Among the lines below, some may contain the string "each". Say how many do, and give nothing besides the number.

-------- RECORD EXCERPTS

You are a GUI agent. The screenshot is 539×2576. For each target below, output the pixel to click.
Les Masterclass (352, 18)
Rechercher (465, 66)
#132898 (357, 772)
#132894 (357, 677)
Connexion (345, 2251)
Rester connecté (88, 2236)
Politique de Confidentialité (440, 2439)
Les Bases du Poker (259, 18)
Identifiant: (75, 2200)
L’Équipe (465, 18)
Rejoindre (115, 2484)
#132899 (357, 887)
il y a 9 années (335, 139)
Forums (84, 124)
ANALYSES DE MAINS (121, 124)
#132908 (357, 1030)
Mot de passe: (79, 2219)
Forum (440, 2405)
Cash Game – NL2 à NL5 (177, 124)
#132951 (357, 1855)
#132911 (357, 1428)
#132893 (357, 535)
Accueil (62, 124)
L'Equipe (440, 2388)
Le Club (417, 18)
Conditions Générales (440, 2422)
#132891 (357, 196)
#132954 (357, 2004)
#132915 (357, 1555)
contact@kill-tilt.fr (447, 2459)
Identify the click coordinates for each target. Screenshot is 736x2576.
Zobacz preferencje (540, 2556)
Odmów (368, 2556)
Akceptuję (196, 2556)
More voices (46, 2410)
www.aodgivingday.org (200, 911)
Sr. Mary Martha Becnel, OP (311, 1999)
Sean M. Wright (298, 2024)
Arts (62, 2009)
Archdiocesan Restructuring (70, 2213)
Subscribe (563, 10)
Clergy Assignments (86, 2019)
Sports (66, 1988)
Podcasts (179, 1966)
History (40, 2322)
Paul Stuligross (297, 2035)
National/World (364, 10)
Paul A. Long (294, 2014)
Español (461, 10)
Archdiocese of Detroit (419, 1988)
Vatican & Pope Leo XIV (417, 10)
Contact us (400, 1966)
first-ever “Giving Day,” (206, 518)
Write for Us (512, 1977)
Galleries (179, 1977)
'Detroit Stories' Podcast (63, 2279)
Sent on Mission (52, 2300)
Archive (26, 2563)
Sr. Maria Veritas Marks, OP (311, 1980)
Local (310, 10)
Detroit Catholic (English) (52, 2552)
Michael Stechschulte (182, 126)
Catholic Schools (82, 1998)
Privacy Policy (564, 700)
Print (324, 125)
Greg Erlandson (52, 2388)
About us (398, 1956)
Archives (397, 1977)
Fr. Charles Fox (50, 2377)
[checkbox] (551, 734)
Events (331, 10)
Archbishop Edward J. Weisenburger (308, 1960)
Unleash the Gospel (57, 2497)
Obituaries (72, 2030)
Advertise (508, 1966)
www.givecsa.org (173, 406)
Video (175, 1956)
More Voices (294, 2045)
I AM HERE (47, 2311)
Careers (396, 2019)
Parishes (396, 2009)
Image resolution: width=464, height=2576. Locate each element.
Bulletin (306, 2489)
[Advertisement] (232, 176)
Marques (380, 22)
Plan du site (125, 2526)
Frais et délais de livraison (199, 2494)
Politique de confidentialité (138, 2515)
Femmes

----------------

*RESULT FOR THIS TASK*. 3